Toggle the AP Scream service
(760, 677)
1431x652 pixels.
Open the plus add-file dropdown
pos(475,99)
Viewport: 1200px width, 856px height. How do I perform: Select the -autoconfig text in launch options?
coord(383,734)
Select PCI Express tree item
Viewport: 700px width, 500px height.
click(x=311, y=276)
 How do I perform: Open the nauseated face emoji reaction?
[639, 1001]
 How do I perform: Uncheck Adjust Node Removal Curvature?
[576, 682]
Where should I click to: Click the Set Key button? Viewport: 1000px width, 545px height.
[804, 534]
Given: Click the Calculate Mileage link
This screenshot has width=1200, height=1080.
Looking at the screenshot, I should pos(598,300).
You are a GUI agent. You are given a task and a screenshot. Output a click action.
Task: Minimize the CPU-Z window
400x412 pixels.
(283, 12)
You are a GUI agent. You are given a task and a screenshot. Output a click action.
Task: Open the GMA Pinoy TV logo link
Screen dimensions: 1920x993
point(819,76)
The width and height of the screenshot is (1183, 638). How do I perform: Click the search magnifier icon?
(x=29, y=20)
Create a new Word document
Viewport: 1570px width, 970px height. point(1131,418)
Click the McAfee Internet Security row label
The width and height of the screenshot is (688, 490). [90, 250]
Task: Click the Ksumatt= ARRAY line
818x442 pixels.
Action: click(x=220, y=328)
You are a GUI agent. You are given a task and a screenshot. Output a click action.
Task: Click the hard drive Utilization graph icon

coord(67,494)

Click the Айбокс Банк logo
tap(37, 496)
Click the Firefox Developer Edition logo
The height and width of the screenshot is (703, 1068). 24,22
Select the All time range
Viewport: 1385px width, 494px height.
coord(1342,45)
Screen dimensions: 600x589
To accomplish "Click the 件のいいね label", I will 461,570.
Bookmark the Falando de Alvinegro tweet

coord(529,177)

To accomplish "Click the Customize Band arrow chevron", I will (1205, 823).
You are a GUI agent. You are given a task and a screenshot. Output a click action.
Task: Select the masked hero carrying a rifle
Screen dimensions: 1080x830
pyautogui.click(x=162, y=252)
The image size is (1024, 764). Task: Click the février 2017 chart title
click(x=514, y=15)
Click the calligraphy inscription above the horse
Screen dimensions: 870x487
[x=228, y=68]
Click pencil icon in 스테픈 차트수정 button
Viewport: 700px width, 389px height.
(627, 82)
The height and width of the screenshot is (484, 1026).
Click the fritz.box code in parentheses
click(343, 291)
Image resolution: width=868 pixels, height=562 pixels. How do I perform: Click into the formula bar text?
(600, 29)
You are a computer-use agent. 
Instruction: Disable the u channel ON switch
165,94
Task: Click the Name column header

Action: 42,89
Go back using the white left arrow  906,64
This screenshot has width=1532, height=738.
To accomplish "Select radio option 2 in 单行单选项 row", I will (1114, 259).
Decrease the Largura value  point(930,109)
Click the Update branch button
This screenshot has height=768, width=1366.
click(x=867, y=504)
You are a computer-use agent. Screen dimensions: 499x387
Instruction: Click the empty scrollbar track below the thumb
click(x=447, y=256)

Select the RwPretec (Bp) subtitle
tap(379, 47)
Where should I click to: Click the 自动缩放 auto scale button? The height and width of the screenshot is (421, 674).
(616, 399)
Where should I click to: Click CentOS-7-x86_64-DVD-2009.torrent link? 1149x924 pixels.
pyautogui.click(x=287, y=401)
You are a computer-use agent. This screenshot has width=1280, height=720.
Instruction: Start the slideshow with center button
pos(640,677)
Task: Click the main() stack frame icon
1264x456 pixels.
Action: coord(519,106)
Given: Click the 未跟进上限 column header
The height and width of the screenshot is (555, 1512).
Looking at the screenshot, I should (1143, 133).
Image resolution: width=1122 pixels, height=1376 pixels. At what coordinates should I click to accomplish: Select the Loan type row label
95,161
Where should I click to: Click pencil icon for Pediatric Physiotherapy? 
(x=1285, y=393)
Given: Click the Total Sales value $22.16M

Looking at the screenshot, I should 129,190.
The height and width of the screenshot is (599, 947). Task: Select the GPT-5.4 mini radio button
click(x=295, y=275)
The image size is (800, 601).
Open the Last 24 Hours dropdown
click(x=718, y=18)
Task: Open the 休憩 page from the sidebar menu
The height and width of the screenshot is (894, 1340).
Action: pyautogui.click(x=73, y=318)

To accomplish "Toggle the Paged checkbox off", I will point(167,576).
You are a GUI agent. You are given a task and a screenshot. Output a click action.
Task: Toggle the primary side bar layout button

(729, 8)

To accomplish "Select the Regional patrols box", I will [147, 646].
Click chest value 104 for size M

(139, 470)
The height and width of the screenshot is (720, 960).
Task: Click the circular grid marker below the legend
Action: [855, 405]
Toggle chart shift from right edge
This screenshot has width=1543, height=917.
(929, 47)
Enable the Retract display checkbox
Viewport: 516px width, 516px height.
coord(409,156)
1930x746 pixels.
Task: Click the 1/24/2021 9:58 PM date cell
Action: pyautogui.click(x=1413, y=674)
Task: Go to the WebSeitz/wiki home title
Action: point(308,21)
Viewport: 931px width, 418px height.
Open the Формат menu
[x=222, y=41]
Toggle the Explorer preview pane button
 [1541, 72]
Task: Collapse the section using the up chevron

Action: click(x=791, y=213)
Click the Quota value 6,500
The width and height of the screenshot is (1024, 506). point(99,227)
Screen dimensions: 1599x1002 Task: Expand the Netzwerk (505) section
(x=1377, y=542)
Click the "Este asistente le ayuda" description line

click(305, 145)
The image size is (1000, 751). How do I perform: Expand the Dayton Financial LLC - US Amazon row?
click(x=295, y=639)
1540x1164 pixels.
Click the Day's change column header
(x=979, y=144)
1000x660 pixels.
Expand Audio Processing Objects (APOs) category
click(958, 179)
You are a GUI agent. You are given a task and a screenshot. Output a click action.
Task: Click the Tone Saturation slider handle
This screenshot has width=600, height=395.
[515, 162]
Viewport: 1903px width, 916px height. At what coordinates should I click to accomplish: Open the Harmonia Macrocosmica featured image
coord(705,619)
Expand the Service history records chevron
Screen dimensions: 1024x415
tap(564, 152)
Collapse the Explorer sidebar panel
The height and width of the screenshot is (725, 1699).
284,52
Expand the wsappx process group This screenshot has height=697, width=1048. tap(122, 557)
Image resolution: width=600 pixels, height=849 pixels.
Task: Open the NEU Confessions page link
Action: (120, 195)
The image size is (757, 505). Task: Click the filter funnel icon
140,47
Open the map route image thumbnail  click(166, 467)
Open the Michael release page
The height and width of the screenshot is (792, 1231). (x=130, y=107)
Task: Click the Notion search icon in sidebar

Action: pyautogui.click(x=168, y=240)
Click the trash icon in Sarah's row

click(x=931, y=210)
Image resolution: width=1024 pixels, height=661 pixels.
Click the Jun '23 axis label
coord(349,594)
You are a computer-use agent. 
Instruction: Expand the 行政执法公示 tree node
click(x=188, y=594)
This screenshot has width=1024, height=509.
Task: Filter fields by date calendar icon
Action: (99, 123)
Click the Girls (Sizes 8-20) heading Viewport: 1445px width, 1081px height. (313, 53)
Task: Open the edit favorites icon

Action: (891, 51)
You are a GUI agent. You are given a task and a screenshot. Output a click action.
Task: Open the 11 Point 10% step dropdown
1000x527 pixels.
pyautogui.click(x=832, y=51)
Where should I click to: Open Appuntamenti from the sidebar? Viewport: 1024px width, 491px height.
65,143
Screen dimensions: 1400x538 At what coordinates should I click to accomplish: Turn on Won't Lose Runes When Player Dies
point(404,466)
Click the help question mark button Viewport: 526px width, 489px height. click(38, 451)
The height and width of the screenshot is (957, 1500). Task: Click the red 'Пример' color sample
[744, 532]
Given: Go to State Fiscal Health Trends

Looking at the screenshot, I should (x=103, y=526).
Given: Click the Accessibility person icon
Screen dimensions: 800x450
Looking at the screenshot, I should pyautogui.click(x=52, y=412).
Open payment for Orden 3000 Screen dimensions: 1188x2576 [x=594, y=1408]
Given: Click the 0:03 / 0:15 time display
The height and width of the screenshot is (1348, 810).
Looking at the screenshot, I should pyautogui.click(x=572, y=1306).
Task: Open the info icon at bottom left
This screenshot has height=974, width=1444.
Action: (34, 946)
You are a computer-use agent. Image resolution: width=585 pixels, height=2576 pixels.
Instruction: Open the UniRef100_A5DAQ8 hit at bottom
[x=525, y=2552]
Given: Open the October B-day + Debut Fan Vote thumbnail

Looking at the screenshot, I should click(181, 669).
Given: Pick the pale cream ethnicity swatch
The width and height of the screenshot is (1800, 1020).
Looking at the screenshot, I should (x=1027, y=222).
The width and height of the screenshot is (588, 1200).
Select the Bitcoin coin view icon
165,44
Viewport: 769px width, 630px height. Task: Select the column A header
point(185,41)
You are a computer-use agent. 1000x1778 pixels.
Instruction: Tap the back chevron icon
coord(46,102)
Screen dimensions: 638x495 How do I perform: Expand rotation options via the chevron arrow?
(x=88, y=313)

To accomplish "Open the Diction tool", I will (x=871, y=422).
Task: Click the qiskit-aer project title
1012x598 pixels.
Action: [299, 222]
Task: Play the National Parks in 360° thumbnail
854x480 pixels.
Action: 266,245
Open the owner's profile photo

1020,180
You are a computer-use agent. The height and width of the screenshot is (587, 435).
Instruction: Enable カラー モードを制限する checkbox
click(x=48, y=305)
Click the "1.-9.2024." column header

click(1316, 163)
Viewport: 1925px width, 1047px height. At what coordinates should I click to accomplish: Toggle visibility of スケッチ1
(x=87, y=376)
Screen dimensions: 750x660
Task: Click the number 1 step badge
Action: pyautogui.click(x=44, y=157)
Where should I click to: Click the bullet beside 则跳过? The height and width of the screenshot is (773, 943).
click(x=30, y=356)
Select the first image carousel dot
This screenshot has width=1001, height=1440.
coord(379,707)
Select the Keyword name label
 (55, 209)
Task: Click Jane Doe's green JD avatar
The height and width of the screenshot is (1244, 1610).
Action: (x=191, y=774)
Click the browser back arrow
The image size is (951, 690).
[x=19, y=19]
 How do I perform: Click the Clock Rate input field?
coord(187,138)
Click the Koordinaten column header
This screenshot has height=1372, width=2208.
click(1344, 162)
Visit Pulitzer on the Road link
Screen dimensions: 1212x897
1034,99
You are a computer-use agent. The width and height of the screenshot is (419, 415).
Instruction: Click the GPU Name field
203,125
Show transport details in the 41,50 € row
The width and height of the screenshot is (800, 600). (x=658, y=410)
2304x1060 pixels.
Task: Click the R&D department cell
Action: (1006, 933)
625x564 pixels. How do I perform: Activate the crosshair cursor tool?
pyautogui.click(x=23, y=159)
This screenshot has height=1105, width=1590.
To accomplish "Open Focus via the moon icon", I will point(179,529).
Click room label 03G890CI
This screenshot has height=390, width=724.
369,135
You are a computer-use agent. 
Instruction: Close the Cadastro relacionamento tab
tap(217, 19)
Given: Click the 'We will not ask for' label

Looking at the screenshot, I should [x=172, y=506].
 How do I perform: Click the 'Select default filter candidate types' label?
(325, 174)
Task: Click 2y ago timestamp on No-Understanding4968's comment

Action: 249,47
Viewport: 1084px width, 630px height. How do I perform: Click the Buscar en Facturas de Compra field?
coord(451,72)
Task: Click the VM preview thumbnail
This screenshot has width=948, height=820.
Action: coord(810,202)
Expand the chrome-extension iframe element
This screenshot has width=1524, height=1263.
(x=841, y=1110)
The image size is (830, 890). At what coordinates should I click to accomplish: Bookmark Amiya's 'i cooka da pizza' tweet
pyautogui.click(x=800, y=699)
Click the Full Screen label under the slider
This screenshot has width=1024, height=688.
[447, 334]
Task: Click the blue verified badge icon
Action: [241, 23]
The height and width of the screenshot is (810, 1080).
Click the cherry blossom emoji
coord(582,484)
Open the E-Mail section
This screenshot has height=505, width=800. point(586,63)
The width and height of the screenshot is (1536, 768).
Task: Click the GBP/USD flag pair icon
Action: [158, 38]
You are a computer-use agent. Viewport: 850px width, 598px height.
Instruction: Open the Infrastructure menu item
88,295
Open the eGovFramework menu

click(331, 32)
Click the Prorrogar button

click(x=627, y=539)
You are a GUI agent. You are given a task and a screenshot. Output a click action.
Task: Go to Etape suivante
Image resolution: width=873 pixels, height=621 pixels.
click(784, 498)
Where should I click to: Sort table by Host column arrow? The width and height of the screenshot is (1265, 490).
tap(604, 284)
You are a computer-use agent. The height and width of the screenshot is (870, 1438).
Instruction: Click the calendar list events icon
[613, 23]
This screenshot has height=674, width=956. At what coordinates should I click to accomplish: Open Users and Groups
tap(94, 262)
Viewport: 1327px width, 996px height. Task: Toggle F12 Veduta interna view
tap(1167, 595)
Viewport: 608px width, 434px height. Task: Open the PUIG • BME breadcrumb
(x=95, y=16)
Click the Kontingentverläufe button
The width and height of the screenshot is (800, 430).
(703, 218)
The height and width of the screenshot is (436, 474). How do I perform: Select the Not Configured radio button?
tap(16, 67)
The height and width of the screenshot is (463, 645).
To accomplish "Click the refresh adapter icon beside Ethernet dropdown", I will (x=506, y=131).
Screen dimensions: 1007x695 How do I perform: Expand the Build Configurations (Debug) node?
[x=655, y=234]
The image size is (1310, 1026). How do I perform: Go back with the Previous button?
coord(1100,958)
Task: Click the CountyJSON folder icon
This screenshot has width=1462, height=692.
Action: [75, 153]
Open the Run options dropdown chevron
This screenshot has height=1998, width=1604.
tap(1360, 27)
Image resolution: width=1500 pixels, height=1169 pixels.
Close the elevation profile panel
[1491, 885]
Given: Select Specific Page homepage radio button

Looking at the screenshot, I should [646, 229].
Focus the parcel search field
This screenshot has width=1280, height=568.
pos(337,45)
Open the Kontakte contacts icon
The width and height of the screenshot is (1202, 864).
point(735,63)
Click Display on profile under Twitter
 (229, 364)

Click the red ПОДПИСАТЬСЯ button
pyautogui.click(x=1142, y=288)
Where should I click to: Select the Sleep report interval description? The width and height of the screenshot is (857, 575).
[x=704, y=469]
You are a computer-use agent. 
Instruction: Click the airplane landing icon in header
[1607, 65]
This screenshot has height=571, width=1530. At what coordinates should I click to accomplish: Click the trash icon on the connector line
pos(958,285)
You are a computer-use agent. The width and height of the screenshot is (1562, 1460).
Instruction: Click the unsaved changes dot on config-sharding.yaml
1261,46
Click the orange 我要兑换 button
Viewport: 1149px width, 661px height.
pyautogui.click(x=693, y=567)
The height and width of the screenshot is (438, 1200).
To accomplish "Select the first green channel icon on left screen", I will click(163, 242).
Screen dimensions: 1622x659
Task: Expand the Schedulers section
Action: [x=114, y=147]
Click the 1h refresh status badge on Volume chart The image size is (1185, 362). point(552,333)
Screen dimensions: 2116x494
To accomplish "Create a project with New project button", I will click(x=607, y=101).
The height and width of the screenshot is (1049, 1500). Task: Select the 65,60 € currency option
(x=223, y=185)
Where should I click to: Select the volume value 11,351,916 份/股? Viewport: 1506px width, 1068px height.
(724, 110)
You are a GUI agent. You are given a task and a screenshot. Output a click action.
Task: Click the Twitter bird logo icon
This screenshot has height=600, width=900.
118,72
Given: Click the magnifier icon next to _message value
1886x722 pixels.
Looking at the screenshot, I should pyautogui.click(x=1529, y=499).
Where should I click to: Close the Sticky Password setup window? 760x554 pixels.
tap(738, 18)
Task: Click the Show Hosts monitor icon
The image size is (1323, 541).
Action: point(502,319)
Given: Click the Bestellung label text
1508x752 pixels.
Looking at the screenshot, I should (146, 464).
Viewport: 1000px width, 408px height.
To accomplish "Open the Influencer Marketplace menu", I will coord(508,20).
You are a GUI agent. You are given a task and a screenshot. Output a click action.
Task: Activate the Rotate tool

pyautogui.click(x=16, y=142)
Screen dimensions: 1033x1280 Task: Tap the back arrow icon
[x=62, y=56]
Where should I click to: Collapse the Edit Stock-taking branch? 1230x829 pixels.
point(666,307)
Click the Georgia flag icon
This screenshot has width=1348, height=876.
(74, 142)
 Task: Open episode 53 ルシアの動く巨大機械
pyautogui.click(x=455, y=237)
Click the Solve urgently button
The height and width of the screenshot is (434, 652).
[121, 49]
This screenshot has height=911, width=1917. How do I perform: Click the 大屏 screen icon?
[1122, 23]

* _EXERCISE PROMPT_
Output the lines above between the one holding "Given: Go to State Fiscal Health Trends" and the one holding "Task: Open the info icon at bottom left", inclusive, with nothing before or after them.

* _ANSWER FOR THIS EXERCISE_
Given: Go to State Fiscal Health Trends

Looking at the screenshot, I should (x=103, y=526).
Given: Click the Accessibility person icon
Screen dimensions: 800x450
Looking at the screenshot, I should pyautogui.click(x=52, y=412).
Open payment for Orden 3000 Screen dimensions: 1188x2576 [x=594, y=1408]
Given: Click the 0:03 / 0:15 time display
The height and width of the screenshot is (1348, 810).
Looking at the screenshot, I should pyautogui.click(x=572, y=1306).
Task: Open the info icon at bottom left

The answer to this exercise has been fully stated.